Transitional justice is necessary, therefore, even if the overthrow of the human rights-violating regime has occurred through a revolution. The equation at the end of the quoted passage above is not only not necessary, it is false. The form transitional justice will take depends on the kind of transition that has occurred. Sometimes, in non-revolutionary transitions (like the ones in Chile, Argentina and Spain in the late seventies and early eighties) the compromises that make the transition possible (the political conditions listed as (ii) above) limit the scope of institutions of transitional justice (through deals that provide immunity to members of the security forces, for example). It is reasonable to expect that revolutionary transitions might allow for a wider scope in the prosecution of human rights violations committed during previous administrations.

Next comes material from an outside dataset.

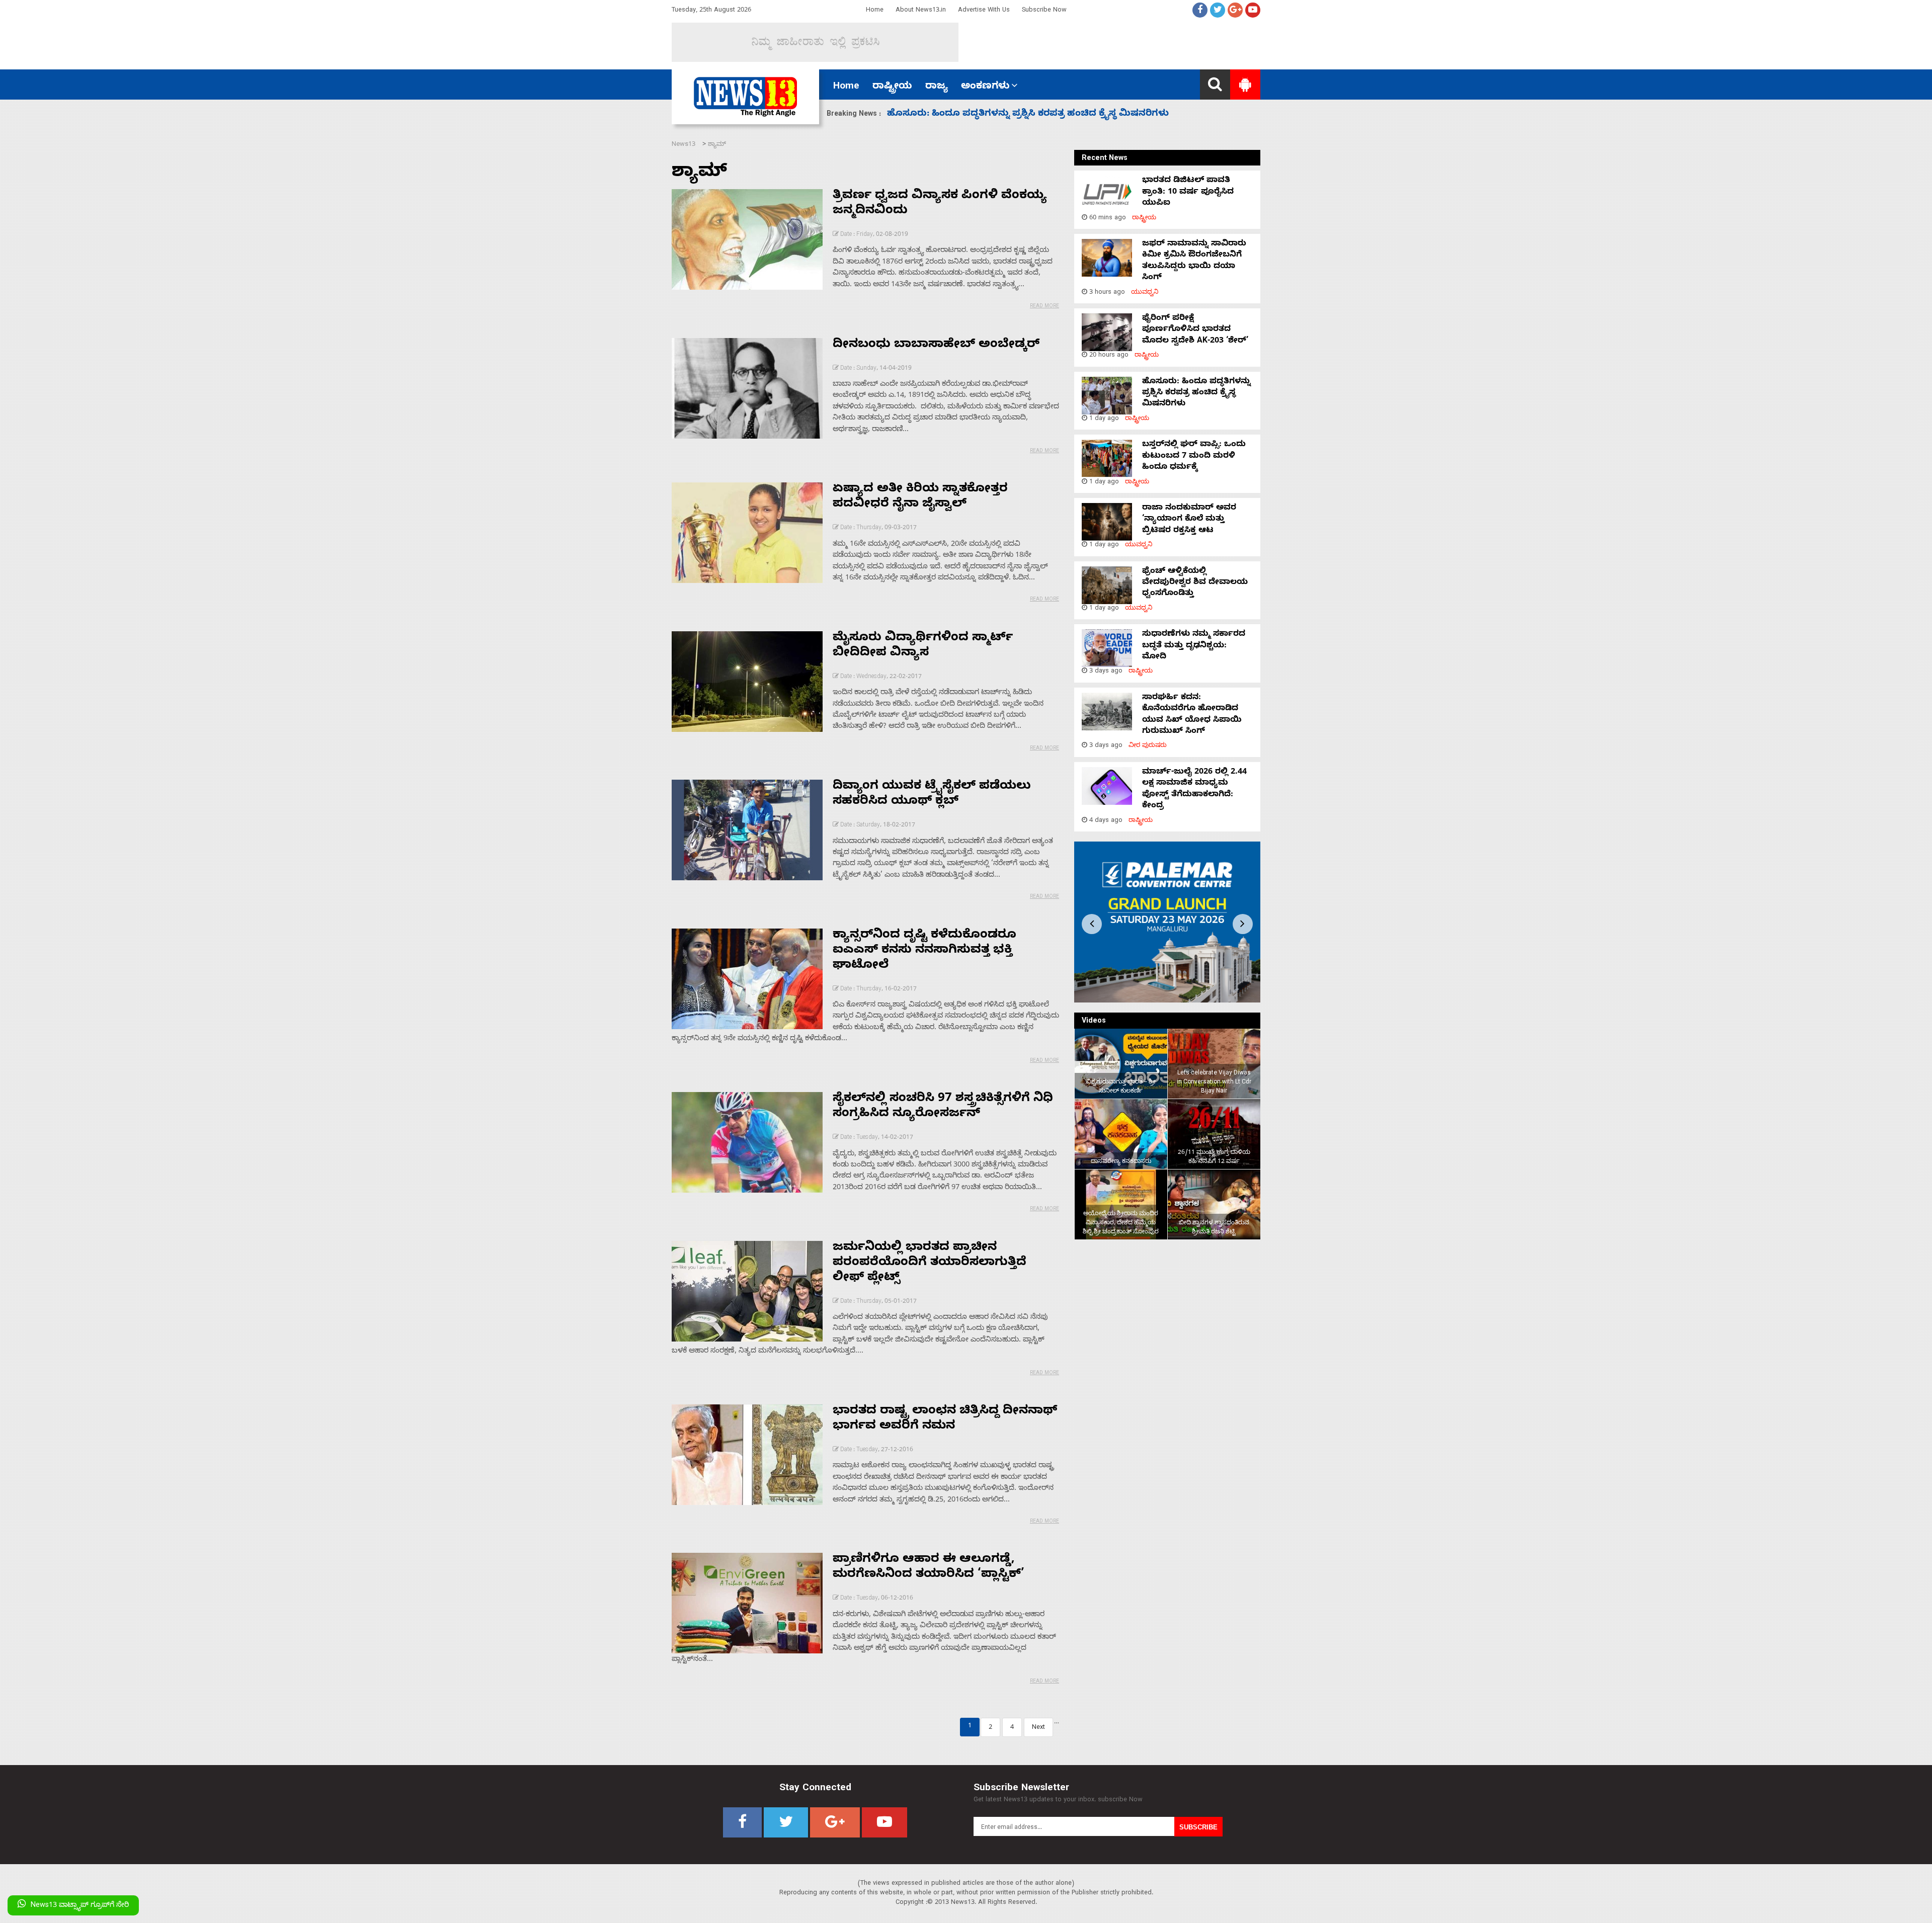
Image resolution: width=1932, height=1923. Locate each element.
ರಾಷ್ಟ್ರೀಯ (892, 87)
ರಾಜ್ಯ (936, 87)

However that may be, and for a series of very practical reasons, a revolutionary government will most probably need to set up measures and institutions to deal with massive human rights violations. These measures and institutions need, for a set of practical reasons, to be ad hoc, different from the normal system of criminal and civil justice. This is what transitional justice is all about. 

Sunday, December 25, 2011

Currently reviewing and some background

I once wrote a review in an academic journal and soon afterwards (soon after the acceptance, but well before the publication which took ages, as these things go) I started receiving these mails from an academic reviews site that proposes tones of books. Here comes the 'some background' part. I studied philosophy (which goes on to explain my current professional occupation discussed in the previous post and has a weird but small and expected role in explaining my current official status according to the República del Ecuador re occupation, as also discussed in the previous post, but I digress). As I was saying, I studied philosophy and I really like politics (if liking sth can be equated with being mostly angry and bitter about it) and I was living in Burundi until about six months ago, so I was intrigued by the following title,

After Evil: A Politics of Human Rights

which was described as a book in political philosophy critically discussing transitional justice (which is a big subject in Burundi). This really sounded like fun to me so I proposed to write the review and a couple of weeks later (a week or so ago) I got the book, which is when I realized the extent of my mistake.

Most awkward quote: (describing what the author does on chapter 6) "Here I focus on the analogy between Crucifixion denial and Holocaust denial and whether giving universal value to past (Jewish) suffering brings the need for prophecy to an end." (sic, p.16)

That doesn't seem to me to be a very good analogy to focus on. I'll return to this book, which is ruining otherwise perfectly standard holidays, once I have read all of it. And no, I still haven't read chapter 6 and if there is some way to make perfect decent sense of that quote I will be apologizing profusely.

Aventures with an ID card

Last time I went to Ecuador I had to get a new national identity card. At the time, like now, I was unemployed. The lady at the counter asked (among a number of questions):

- Work?
- Currently unemployed.
- I'll just write employed then.

So in my ecuadorian national identity card, under profession or occupation, it is written "empleado" which, for a currently "desempleado" sounds sort of hopeful, I guess.